Strage di Capodanno, un napoletano a Crans Montana: “Salvo grazie a una sigaretta”
Gen 02, 2026 - Veronica Ronza
Ci sono anche diversi napoletani tra i turisti accorsi a Crans Montana, in Svizzera, per celebrare il Capodanno trovandosi a fare i conti con la tragedia dell’incendio divampato all’interno di un noto locale del posto: uno di loro si sarebbe salvato per miracolo, essendo uscito all’esterno per fumare una sigaretta poco prima che di verificasse il dramma.
Incendio a Crans Montana, un napoletano: “Salvo per miracolo”
“Il figlio di un mio amico si è salvato perché è uscito per fumare una sigaretta” – ha raccontato a Il Mattino un napoletano che si trova a Crans Montana. Il ragazzo sarebbe scampato alle fiamme in quanto era uscito dal locale per concedersi una pausa sigaretta.
Per questo motivo, quando è esploso il caos, sarebbe riuscito ad allontanarsi più facilmente dal posto. Diversamente da quanto successo ad altri giovani, rimasti intrappolati all’interno del locale ed impossibilitati ad uscire in tempi rapidi.
Il rogo è divampato poco dopo l’una di notte, mentre centinaia di giovani, molti dei quali turisti stranieri, erano riuniti per la festa di Capodanno. Le fiamme si sarebbero propagate in pochi istanti, trasformando il locale in una trappola.
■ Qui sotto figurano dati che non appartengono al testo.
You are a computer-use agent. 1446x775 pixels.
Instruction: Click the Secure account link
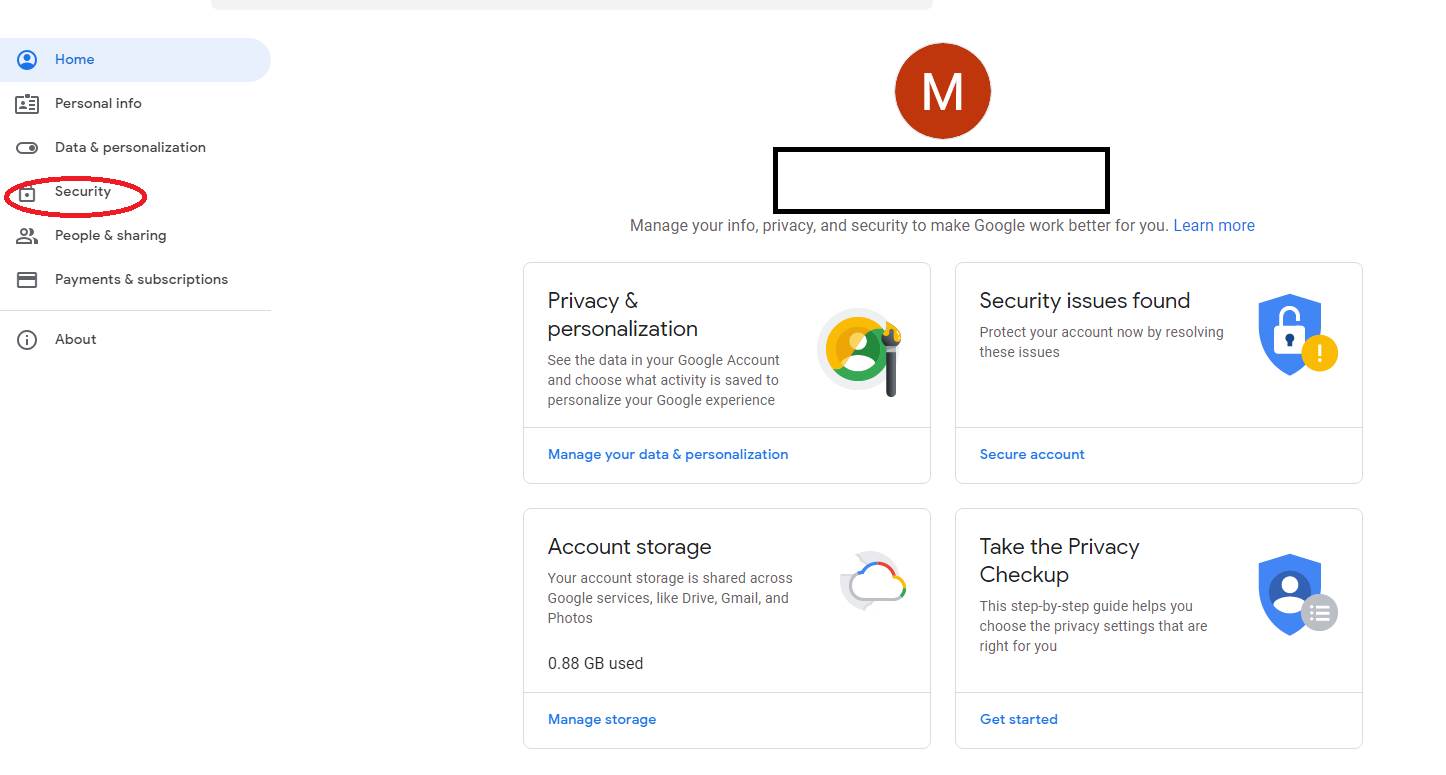[x=1031, y=455]
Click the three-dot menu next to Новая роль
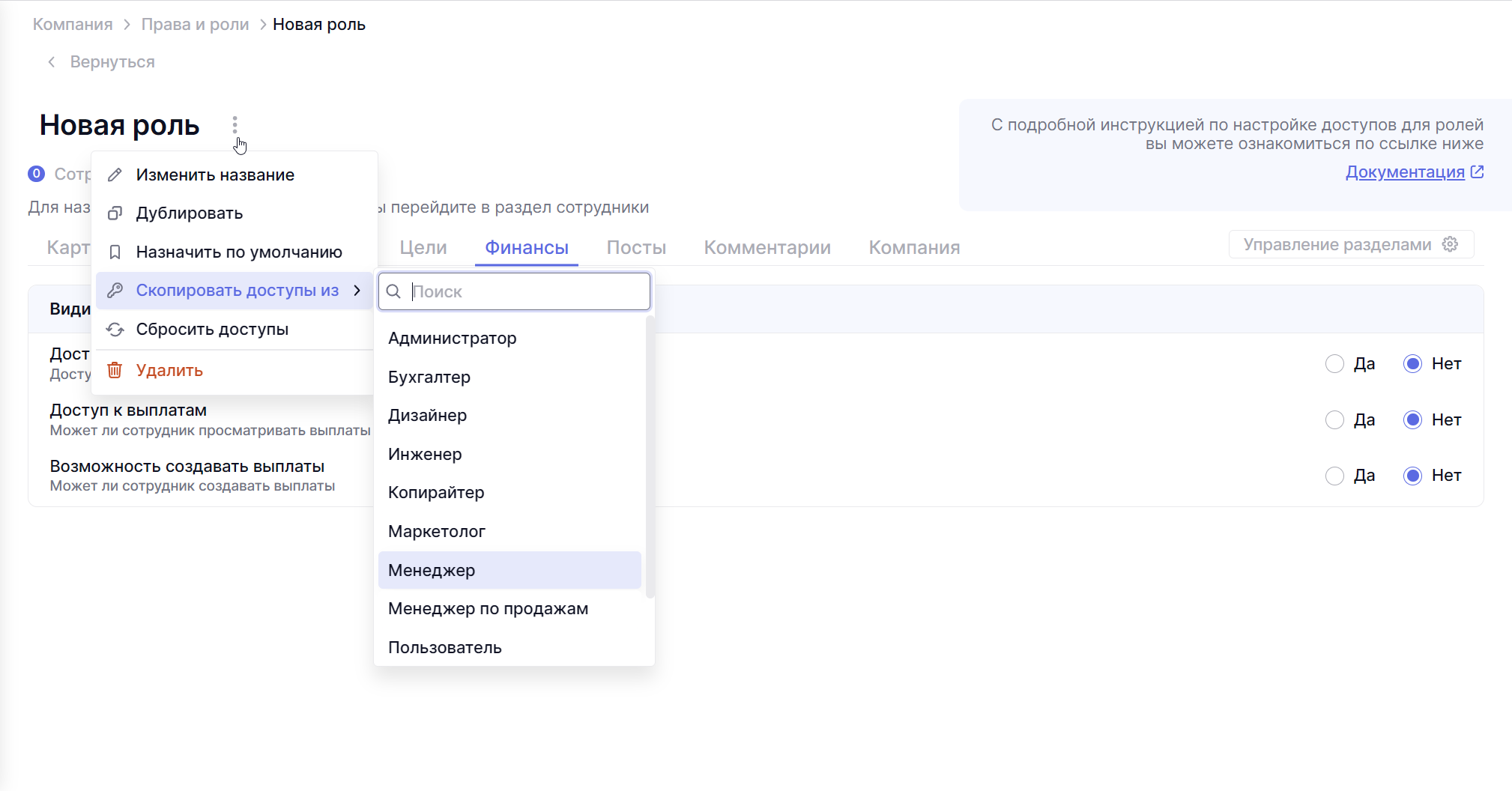Image resolution: width=1512 pixels, height=791 pixels. (x=235, y=124)
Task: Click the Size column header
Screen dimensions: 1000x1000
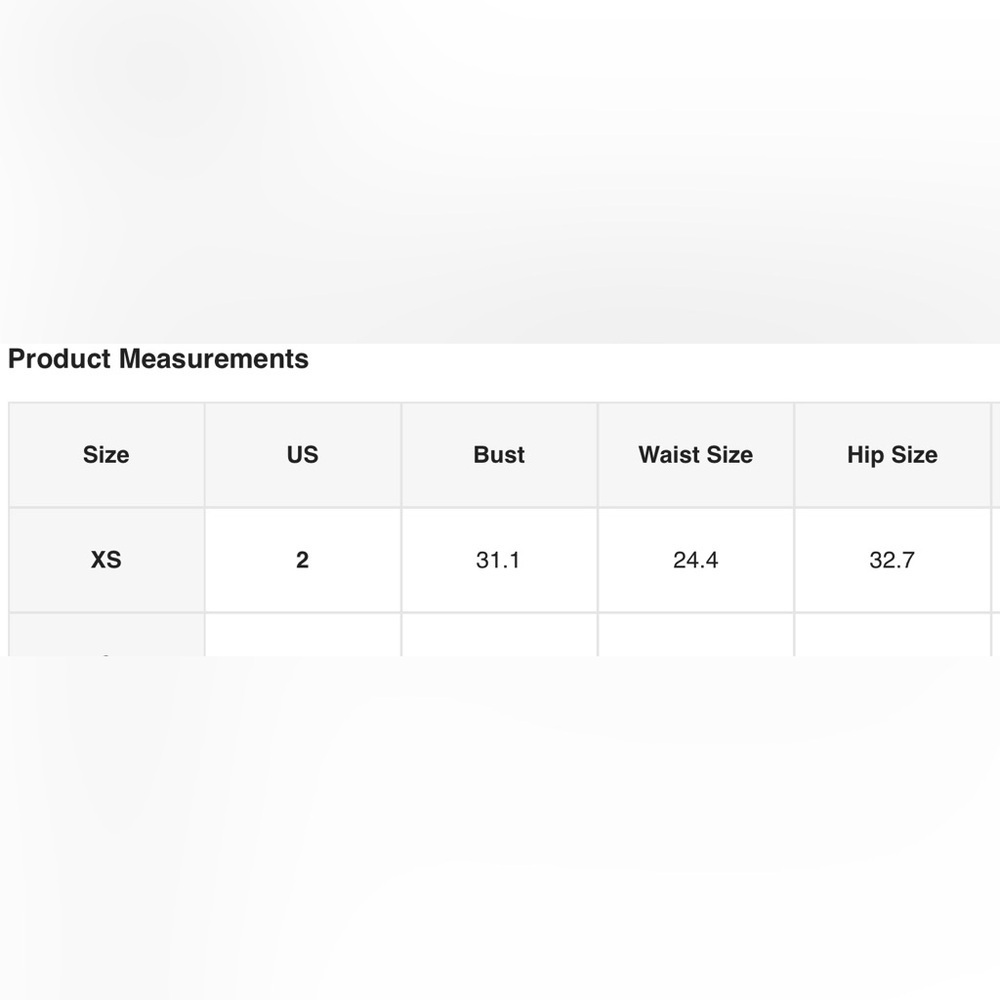Action: [x=107, y=455]
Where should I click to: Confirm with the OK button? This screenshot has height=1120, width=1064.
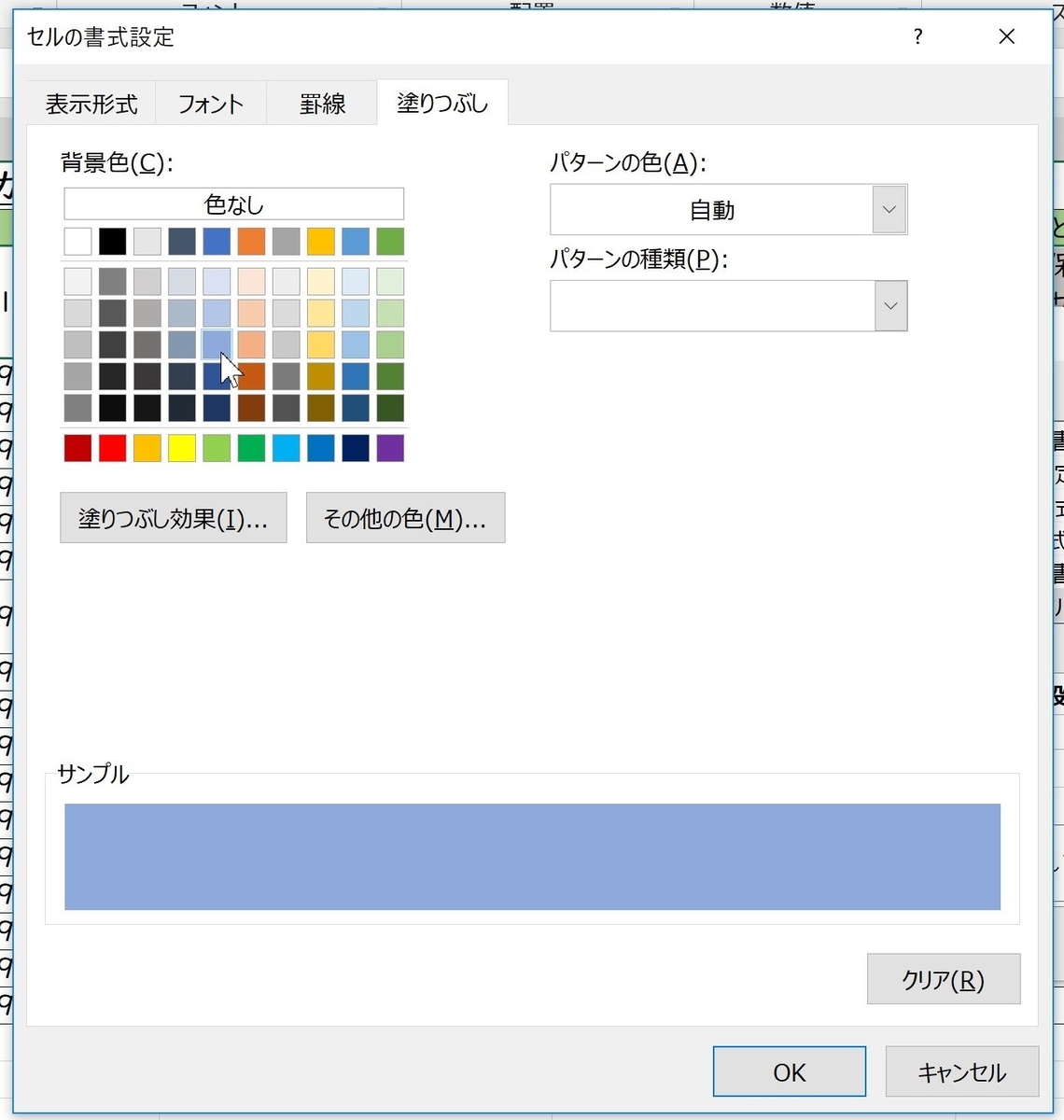(x=789, y=1071)
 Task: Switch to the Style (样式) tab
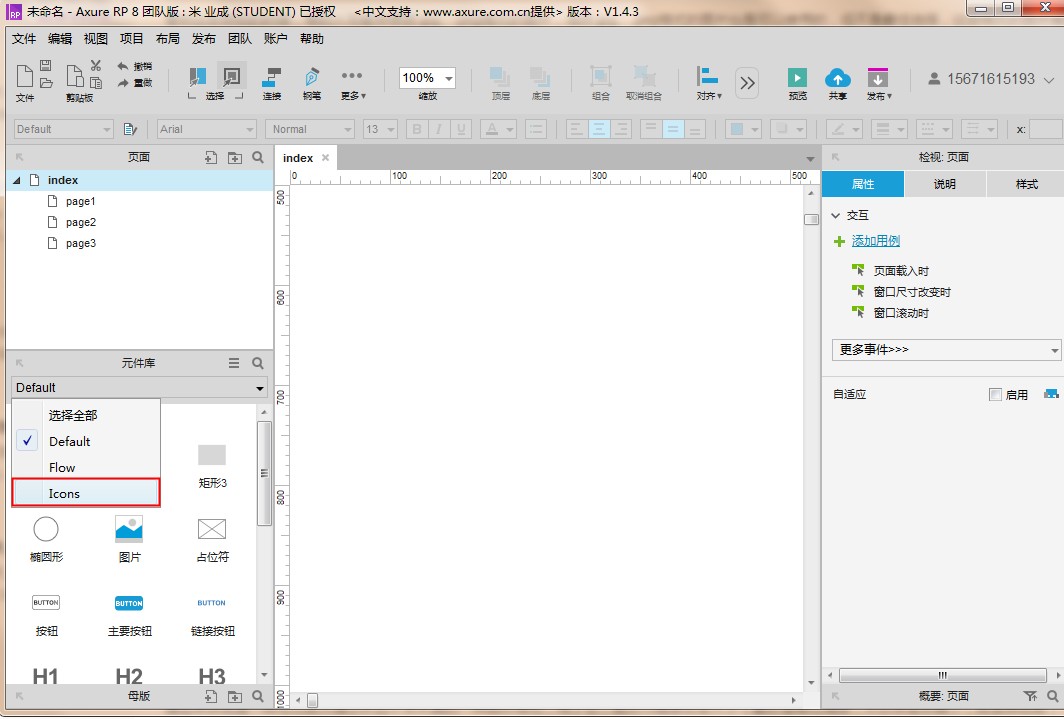click(x=1026, y=184)
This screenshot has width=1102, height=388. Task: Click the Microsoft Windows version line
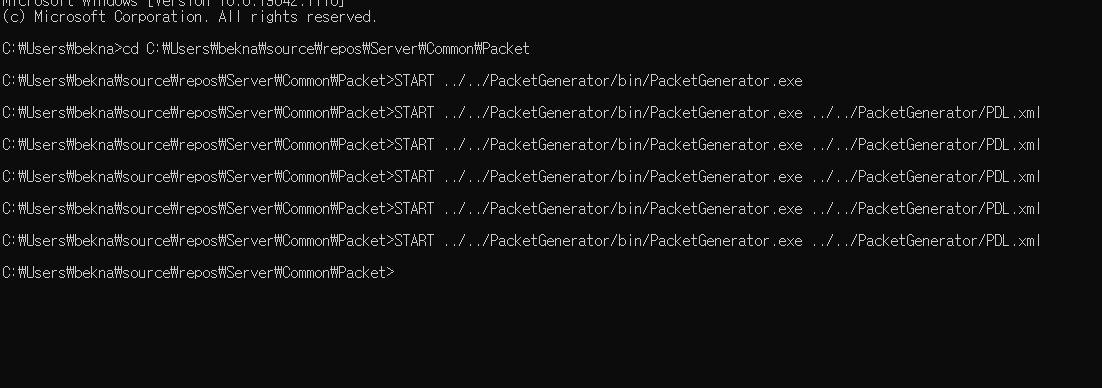click(174, 4)
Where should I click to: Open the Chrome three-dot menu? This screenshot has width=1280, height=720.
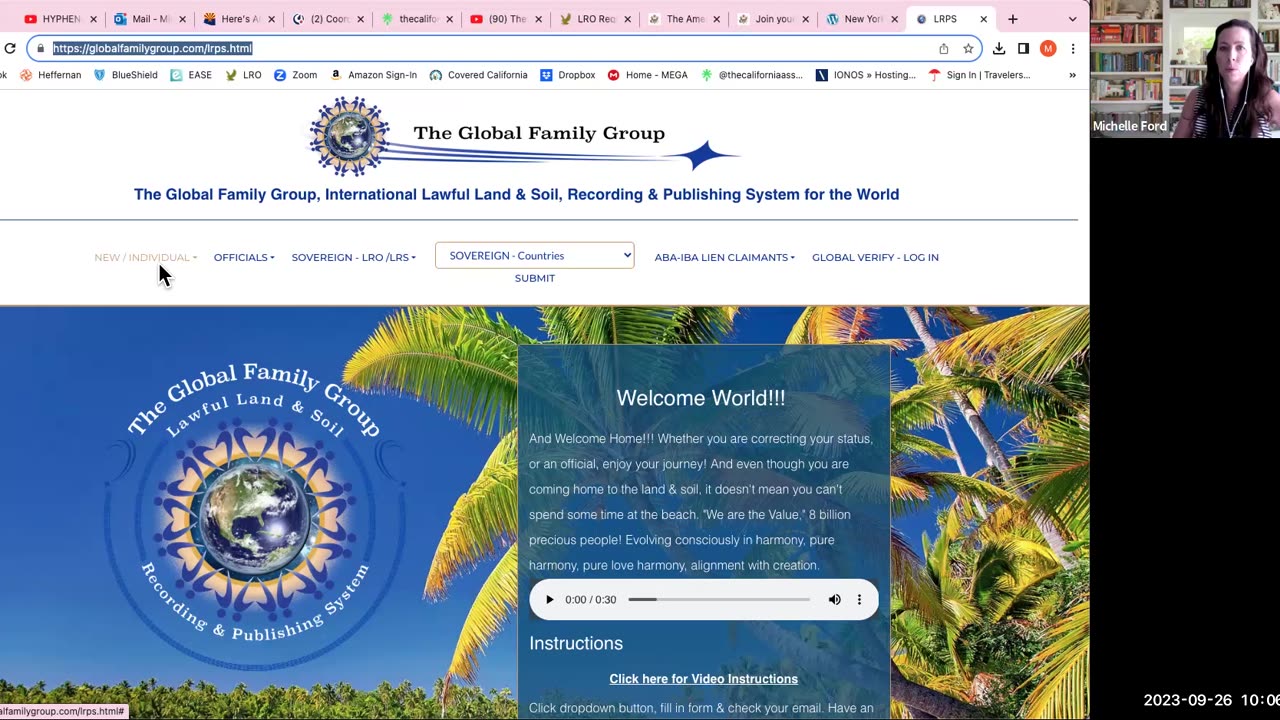click(1072, 48)
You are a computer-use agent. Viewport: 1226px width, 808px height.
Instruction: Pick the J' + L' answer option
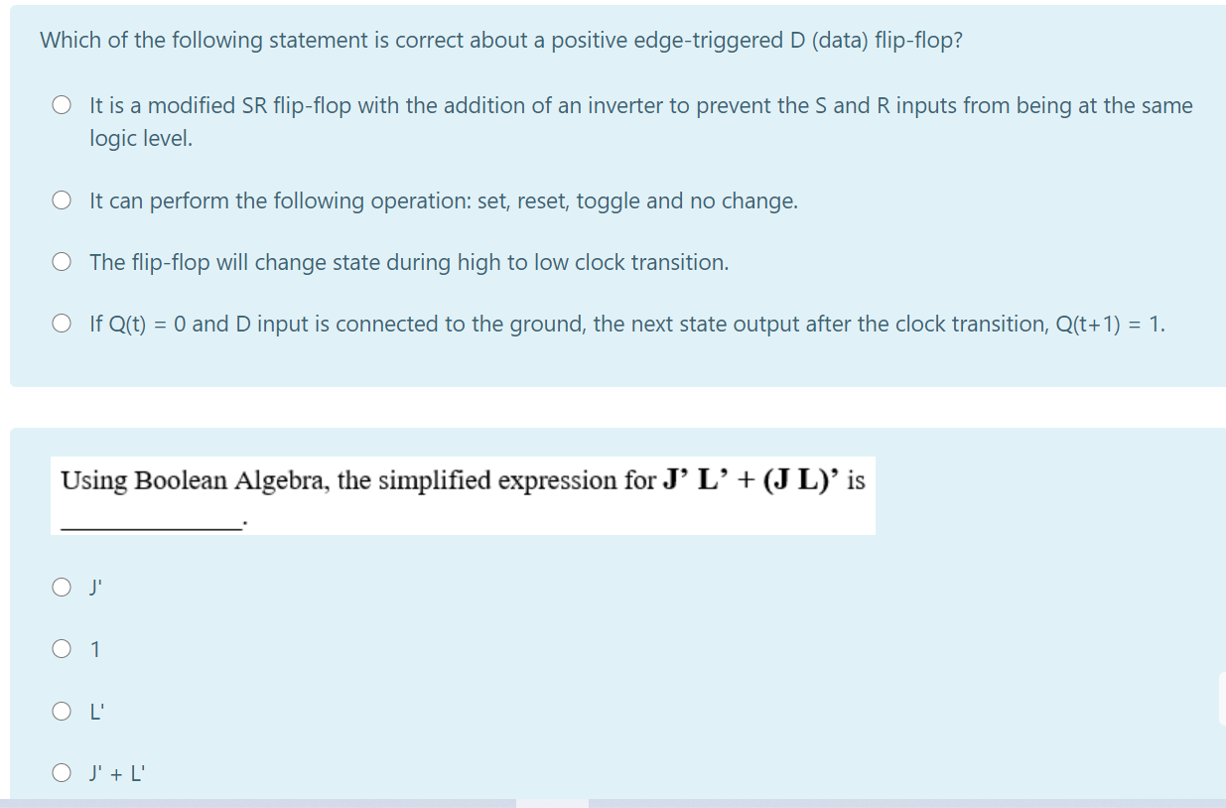tap(61, 771)
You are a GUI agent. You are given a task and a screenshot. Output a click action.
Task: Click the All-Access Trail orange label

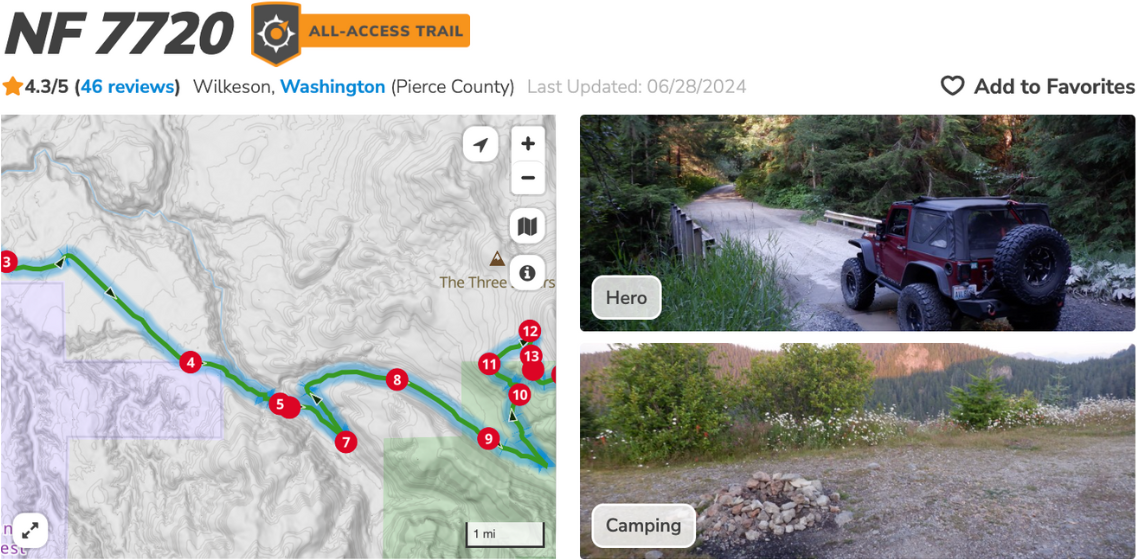385,31
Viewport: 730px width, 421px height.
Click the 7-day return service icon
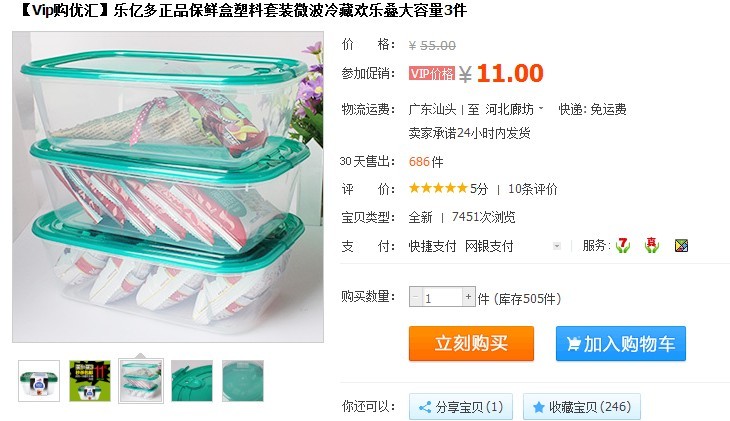point(622,245)
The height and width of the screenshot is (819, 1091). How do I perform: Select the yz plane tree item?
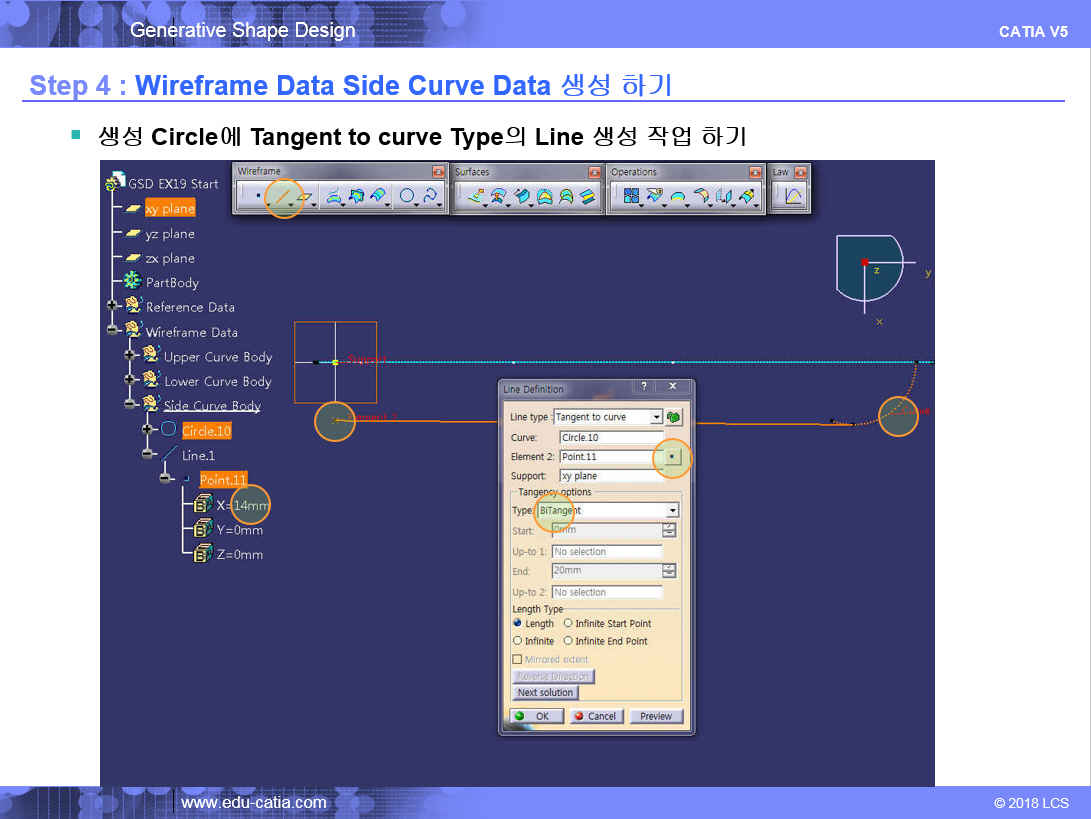[169, 234]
Testimonianze e prime ricostruzioni parlano di una rapidissima diffusione del fuoco, innescato probabilmente dalle scintille di una candela che potrebbe aver colpito dei pannelli fonoassorbenti, favorita da materiali altamente infiammabili e da un ambiente chiuso e sovraffollato, che ha reso difficili le vie di fuga. Un dramma che ha sconvolto la rinomata localita svizzera dove tanti turisti si erano riuniti per celebrare l’inizio del nuovo anno.